**Problem to solve:**
Which lines to output? The line containing "Screenshot is 1920x1146." and every line after it in the data below, each copied exactly.

**Supplied material:**
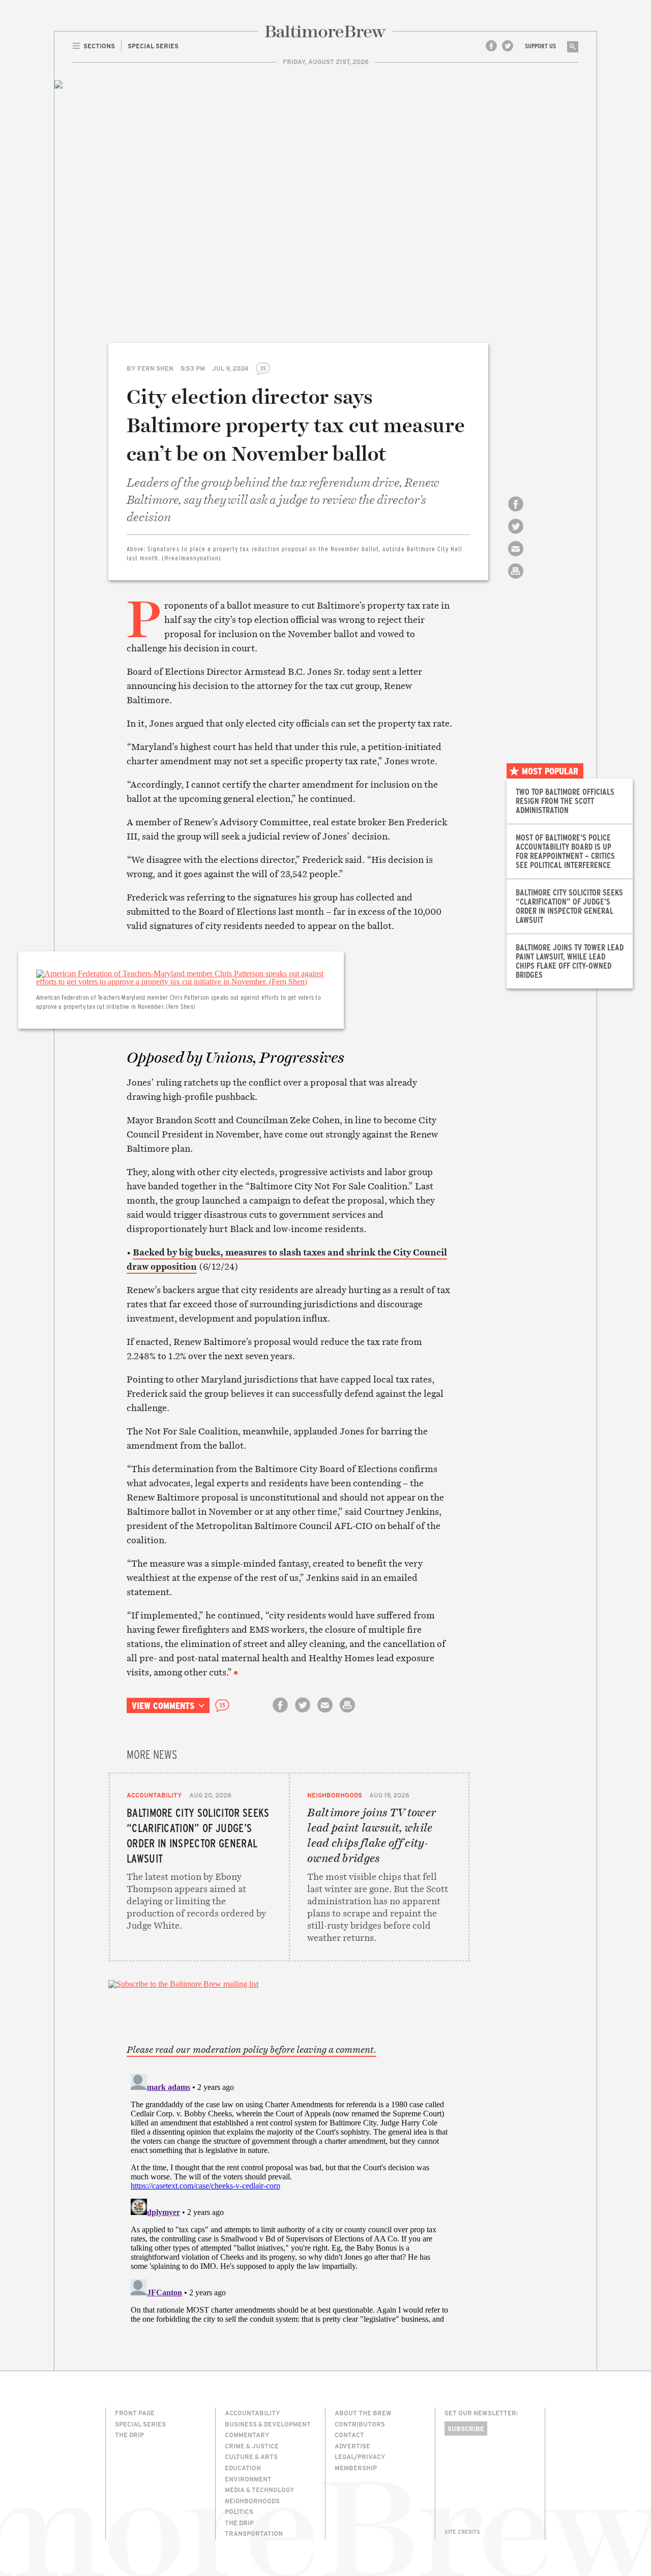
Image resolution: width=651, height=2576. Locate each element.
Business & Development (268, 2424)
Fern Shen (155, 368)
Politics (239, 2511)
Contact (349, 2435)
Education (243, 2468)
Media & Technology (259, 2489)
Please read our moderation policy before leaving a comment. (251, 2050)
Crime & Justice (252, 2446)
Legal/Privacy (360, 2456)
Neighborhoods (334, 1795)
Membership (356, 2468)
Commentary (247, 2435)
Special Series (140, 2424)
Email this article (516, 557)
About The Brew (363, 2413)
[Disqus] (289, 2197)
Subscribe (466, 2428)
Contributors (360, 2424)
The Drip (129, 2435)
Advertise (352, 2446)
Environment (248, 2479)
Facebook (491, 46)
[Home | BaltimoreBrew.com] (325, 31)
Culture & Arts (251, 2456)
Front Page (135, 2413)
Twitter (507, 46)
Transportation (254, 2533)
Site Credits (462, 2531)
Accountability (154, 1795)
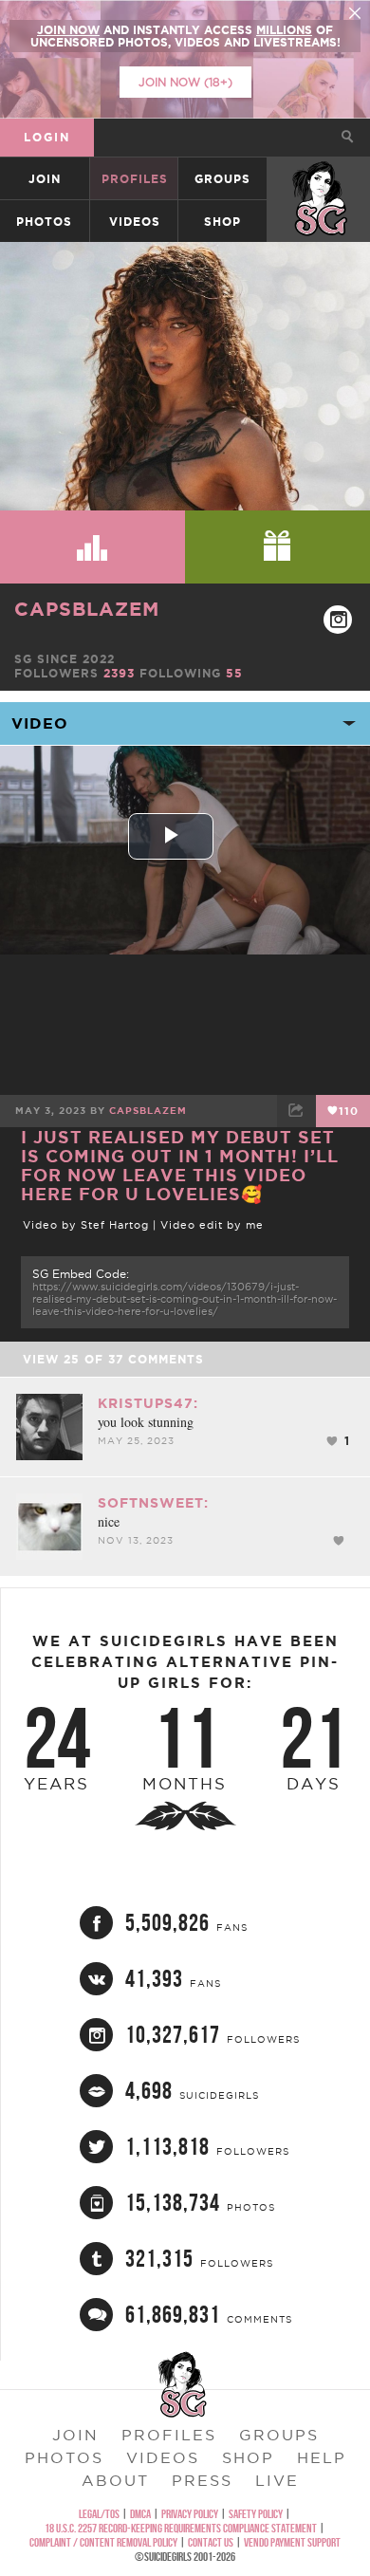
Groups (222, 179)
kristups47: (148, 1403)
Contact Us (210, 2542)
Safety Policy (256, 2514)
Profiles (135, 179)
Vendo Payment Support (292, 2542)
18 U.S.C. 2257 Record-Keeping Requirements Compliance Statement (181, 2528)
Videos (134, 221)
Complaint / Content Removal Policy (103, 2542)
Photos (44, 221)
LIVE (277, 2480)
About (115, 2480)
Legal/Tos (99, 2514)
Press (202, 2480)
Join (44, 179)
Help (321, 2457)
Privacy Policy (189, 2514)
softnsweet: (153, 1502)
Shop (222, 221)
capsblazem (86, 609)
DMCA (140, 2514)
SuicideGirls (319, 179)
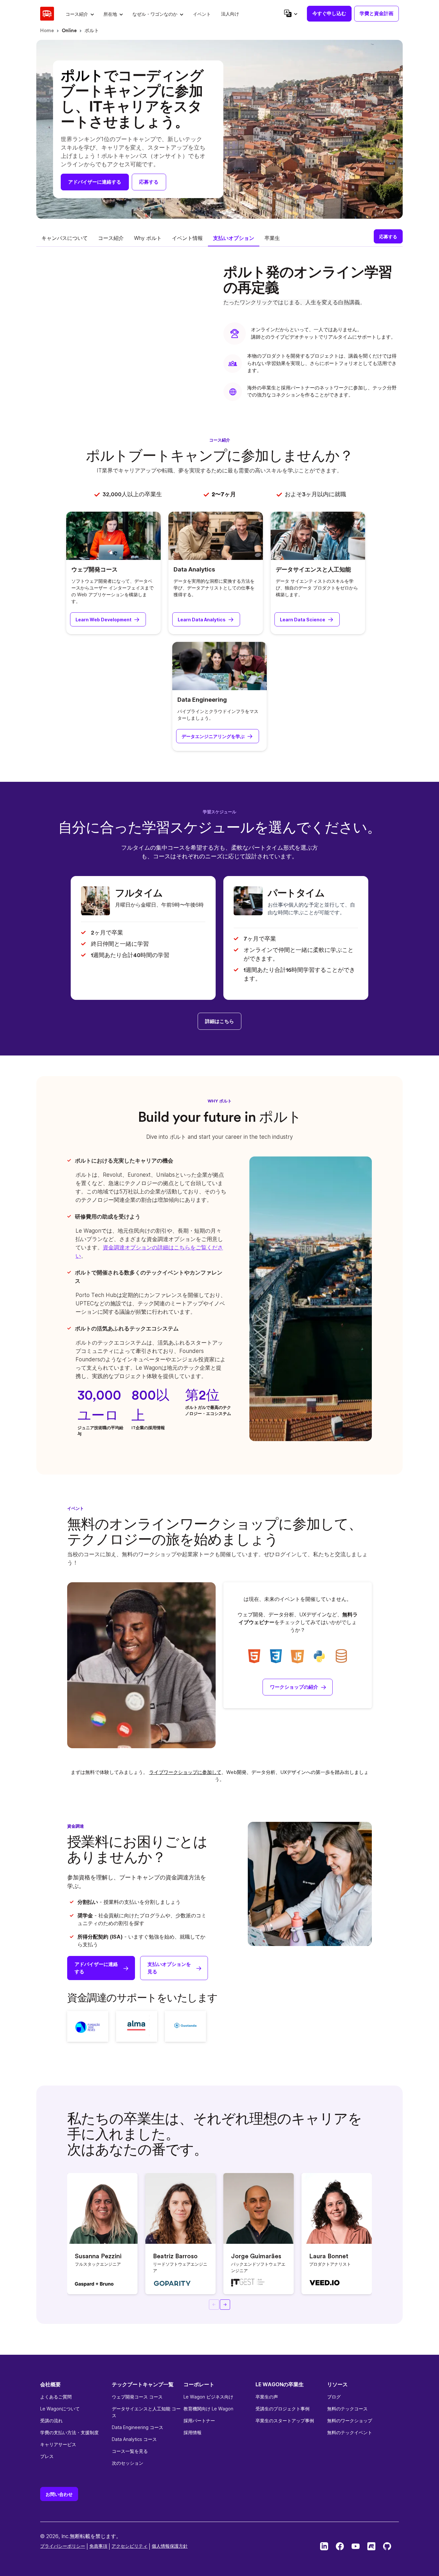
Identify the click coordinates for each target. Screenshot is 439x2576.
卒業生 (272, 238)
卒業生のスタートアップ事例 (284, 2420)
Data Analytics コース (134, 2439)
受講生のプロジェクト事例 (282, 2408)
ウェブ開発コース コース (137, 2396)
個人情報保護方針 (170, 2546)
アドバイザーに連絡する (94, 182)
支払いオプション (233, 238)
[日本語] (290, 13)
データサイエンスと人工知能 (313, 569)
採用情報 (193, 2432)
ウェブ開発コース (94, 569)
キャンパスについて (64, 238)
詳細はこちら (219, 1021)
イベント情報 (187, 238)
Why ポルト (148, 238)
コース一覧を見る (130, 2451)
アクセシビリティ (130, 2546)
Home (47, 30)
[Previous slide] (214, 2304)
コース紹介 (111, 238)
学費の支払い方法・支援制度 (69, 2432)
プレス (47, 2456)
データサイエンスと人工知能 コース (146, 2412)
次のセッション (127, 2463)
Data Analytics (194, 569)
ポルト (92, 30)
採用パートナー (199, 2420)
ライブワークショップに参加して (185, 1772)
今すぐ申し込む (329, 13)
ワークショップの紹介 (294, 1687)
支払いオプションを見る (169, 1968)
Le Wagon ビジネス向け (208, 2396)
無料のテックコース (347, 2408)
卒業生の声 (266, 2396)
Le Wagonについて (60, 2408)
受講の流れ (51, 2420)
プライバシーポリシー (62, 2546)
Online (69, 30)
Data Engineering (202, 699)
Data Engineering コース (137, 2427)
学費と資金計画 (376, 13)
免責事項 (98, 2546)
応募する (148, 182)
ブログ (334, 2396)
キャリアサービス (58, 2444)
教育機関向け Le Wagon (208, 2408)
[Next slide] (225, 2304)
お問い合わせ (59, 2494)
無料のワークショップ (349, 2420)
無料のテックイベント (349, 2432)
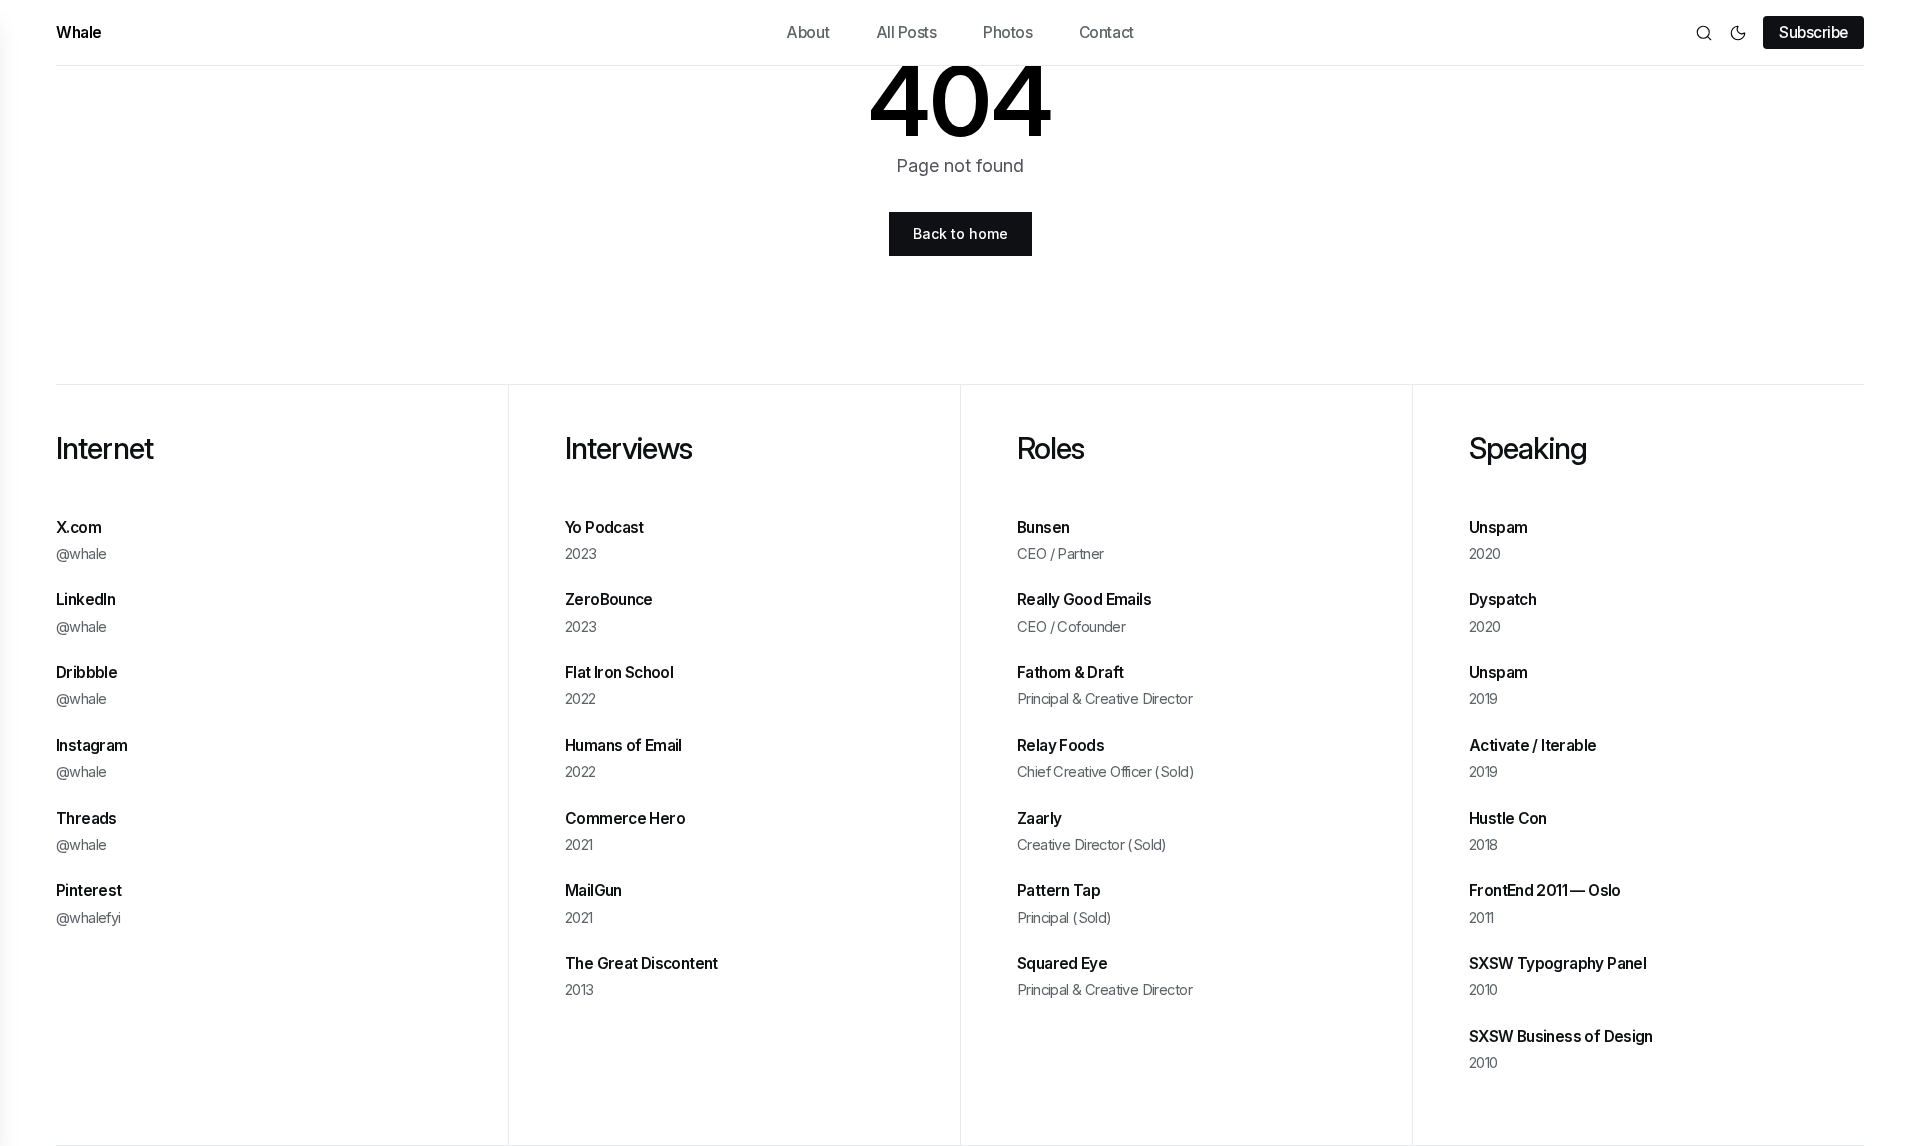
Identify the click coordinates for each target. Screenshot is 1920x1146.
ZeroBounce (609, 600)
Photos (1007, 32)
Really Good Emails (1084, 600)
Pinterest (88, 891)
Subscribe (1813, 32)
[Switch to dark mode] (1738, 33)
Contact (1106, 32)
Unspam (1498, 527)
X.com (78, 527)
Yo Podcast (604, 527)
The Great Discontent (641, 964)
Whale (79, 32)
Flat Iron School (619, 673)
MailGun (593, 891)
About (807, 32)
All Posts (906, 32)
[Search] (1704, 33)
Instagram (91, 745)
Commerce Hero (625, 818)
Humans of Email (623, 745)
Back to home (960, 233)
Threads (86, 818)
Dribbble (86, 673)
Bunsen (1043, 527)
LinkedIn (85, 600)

**Completed task:**
Identify the click coordinates for each target. Screenshot is 1920x1146.
ZeroBounce (609, 600)
Photos (1007, 32)
Really Good Emails (1084, 600)
Pinterest (88, 891)
Subscribe (1813, 32)
[Switch to dark mode] (1738, 33)
Contact (1106, 32)
Unspam (1498, 527)
X.com (78, 527)
Yo Podcast (604, 527)
The Great Discontent (641, 964)
Whale (79, 32)
Flat Iron School (619, 673)
MailGun (593, 891)
About (807, 32)
All Posts (906, 32)
[Search] (1704, 33)
Instagram (91, 745)
Commerce Hero (625, 818)
Humans of Email (623, 745)
Back to home (960, 233)
Threads (86, 818)
Dribbble (86, 673)
Bunsen (1043, 527)
LinkedIn (85, 600)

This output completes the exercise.